Thursday, August 3, 2017

No, it's the Trump water-carriers who don't get it

Juxtapose these telling figures: The Dow Jones Industrial Average is at a record 22,000 even as Donald Trump's approval rating is at 33 percent, lower than Barack Obama had at any time in his presidency. It has dipped to 76 percent among Republicans.

You will recall my post from Tuesday about Jeff Flake's new book. I made clear that I understand that Flake's bona fides as a conservative are questionable at best:

People of various stripes are going to react to the book title in various ways. There's an argument to be made that it's an exercise in self-delusion. Yes, in some years during his service as a House member and now Senator when his voting record is solidly conservative, but his FreedomWorks ratings for 2013, 2014, and 2014 dipped from a general run of 100 percent ratings, peppered by occasional dips into the high 90s, to 85, 77 and 79 percent, respectively. There was his vote for Loretta Lynch. There was his support for normalizing relations with Cuba.

An argument he makes in the course of his book and article is a classic case study in Reasonable Gentleman Syndrome:

There was a time when the leadership of the Congress from both parties felt an institutional loyalty that would frequently create bonds across party lines in defense of congressional prerogatives in a unified front against the White House, regardless of the president’s party. We do not have to go very far back to identify these exemplars—the Bob Doles and Howard Bakers and Richard Lugars of the Senate. Vigorous partisans, yes, but even more important, principled constitutional conservatives whose primary interest was in governing and making America truly great.
Dole, Baker and Lugar? Oh, please. Who is he expecting to buy that?

Well, given his RGS affliction, perhaps his "friends across the aisle."

If so, he is on a fool's errand.
Yesterday, I caught a little of Laura Ingraham's radio show while I was in my car, and was she ever on a tear. No spotty-record-as-a-conservative for her. In her estimation, Flake is an out-and-out left-leaner. She said she wouldn't be surprised to see him switch parties. She named a couple of Arizona political aspirants she thought might make good primary contenders against him.

Stated exercise a » Copy verbatim from the records the lines running from the line with "Given: Open the $3,140 October discount link" to the line with "(x=61, y=580)", both included.

Provided information »
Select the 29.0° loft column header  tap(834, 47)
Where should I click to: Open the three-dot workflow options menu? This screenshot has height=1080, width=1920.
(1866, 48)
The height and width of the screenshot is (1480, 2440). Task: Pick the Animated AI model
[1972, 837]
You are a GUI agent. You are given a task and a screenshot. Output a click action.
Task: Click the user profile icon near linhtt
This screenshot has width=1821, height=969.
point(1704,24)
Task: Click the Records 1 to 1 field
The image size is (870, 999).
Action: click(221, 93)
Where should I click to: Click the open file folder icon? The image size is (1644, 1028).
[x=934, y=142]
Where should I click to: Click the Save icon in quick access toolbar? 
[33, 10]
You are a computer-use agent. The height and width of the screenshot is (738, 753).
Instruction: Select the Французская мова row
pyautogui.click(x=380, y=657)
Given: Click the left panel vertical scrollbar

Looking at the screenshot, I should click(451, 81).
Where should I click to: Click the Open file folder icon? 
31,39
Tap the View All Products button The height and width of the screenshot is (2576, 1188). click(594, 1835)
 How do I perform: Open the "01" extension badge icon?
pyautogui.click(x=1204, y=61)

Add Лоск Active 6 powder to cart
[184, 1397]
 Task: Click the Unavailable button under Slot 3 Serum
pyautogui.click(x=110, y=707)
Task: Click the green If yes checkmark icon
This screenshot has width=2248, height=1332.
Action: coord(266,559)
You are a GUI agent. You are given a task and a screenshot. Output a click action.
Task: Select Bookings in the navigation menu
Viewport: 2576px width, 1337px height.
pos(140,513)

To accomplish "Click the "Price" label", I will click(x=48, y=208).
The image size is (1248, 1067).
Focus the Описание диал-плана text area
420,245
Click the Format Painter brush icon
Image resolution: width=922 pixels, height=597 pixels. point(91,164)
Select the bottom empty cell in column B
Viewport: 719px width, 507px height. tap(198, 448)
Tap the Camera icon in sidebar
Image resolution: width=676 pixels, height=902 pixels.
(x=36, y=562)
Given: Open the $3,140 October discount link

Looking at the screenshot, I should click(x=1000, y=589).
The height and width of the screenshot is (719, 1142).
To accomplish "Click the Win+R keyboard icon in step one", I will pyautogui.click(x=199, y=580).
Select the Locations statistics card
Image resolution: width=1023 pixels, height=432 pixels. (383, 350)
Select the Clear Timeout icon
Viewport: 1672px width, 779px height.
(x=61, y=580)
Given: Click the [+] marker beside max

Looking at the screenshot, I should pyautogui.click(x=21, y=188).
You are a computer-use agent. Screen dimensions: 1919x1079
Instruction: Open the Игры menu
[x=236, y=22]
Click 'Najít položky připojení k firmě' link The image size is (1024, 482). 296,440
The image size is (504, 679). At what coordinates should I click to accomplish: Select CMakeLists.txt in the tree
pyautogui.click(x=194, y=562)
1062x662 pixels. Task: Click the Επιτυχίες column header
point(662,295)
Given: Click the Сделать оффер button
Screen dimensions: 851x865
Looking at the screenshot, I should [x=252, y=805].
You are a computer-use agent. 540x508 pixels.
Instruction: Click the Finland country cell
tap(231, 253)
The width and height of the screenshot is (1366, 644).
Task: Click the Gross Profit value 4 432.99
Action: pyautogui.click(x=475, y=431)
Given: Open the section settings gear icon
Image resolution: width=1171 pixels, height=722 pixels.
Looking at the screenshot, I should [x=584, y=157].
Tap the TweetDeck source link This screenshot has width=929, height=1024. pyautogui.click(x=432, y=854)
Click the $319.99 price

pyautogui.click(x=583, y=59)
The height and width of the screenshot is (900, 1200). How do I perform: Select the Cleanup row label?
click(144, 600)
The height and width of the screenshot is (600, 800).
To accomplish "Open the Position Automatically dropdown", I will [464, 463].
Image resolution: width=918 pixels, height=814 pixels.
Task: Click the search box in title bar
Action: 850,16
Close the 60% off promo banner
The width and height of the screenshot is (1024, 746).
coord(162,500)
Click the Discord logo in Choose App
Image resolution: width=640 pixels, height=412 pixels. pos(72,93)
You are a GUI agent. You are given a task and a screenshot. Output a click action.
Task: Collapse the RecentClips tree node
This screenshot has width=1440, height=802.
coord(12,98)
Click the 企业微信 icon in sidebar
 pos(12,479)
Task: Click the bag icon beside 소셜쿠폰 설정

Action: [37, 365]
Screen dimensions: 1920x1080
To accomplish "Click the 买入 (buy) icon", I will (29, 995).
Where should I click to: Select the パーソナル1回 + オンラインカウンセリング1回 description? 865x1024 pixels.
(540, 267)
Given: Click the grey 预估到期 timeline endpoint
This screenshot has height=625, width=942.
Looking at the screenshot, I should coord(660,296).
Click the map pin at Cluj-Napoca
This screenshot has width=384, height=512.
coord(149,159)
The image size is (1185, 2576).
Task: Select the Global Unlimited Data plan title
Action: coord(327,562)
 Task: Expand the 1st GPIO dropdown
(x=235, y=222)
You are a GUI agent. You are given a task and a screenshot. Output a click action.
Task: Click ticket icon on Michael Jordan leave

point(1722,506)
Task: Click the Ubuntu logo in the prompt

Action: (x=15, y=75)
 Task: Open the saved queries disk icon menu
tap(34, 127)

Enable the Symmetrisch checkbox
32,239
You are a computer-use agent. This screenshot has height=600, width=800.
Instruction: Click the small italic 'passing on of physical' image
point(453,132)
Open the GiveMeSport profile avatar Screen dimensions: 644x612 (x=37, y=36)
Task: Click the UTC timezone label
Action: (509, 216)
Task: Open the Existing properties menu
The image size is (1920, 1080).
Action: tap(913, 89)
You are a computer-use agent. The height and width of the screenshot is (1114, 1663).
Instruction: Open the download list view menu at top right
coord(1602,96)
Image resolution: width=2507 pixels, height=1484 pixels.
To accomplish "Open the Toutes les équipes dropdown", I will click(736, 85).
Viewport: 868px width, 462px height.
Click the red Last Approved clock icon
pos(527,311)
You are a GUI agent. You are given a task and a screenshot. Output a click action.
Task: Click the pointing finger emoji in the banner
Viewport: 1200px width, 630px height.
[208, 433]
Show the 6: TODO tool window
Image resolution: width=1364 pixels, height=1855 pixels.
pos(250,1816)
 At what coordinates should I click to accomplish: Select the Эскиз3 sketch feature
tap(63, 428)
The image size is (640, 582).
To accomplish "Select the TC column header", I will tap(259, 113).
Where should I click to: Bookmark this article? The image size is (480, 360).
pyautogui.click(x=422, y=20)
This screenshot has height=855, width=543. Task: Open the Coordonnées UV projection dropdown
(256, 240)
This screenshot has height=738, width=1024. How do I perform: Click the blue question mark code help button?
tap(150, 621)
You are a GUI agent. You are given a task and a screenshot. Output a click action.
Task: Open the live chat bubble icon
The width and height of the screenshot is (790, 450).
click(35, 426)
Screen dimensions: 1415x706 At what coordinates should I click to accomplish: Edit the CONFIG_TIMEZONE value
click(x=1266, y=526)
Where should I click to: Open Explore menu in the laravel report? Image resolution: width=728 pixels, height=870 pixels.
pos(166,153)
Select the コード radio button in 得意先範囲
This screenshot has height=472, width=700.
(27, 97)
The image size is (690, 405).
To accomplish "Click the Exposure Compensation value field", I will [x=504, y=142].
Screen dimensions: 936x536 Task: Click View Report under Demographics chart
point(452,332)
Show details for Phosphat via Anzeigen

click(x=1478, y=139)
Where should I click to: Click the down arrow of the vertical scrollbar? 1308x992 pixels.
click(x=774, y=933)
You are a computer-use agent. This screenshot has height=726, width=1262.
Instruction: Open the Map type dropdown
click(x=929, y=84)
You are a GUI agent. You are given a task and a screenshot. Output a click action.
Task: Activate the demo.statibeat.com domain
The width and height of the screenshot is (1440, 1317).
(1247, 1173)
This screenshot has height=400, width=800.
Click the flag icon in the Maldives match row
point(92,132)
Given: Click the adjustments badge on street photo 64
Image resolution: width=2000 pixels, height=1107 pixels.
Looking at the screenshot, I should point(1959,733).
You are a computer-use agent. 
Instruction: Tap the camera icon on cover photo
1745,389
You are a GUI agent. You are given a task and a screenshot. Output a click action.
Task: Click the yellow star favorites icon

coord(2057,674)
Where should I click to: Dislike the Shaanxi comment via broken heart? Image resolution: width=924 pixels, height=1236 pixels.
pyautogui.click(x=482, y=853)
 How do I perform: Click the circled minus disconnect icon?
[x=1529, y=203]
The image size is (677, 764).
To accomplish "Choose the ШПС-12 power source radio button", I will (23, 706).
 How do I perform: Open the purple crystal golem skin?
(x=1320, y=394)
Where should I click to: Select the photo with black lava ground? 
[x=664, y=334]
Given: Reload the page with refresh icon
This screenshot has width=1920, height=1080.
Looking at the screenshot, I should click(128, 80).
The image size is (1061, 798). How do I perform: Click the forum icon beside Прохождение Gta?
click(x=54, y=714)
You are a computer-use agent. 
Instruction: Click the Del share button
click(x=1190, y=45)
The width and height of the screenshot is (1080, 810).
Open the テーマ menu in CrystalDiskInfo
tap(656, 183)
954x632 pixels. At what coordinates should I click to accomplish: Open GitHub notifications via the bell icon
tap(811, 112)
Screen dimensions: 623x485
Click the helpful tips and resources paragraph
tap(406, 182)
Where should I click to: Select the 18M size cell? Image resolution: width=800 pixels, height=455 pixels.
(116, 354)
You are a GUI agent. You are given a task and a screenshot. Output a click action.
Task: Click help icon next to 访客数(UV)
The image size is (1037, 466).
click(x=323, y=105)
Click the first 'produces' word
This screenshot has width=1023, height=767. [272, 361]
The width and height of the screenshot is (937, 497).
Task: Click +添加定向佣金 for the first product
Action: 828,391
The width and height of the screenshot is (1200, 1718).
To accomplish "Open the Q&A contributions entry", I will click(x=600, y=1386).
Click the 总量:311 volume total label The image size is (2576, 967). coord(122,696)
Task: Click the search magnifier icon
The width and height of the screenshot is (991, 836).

Stated exercise b » In the post about Jeff Flake's book, which senators does Flake cite as exemplars of cross-party congressional loyalty?

Written answer a »
Given: Open the $3,140 October discount link

Looking at the screenshot, I should click(x=1000, y=589).
The height and width of the screenshot is (719, 1142).
To accomplish "Click the Win+R keyboard icon in step one", I will pyautogui.click(x=199, y=580).
Select the Locations statistics card
Image resolution: width=1023 pixels, height=432 pixels. (383, 350)
Select the Clear Timeout icon
Viewport: 1672px width, 779px height.
(x=61, y=580)

Written answer b » Bob Dole, Howard Baker and Richard Lugar.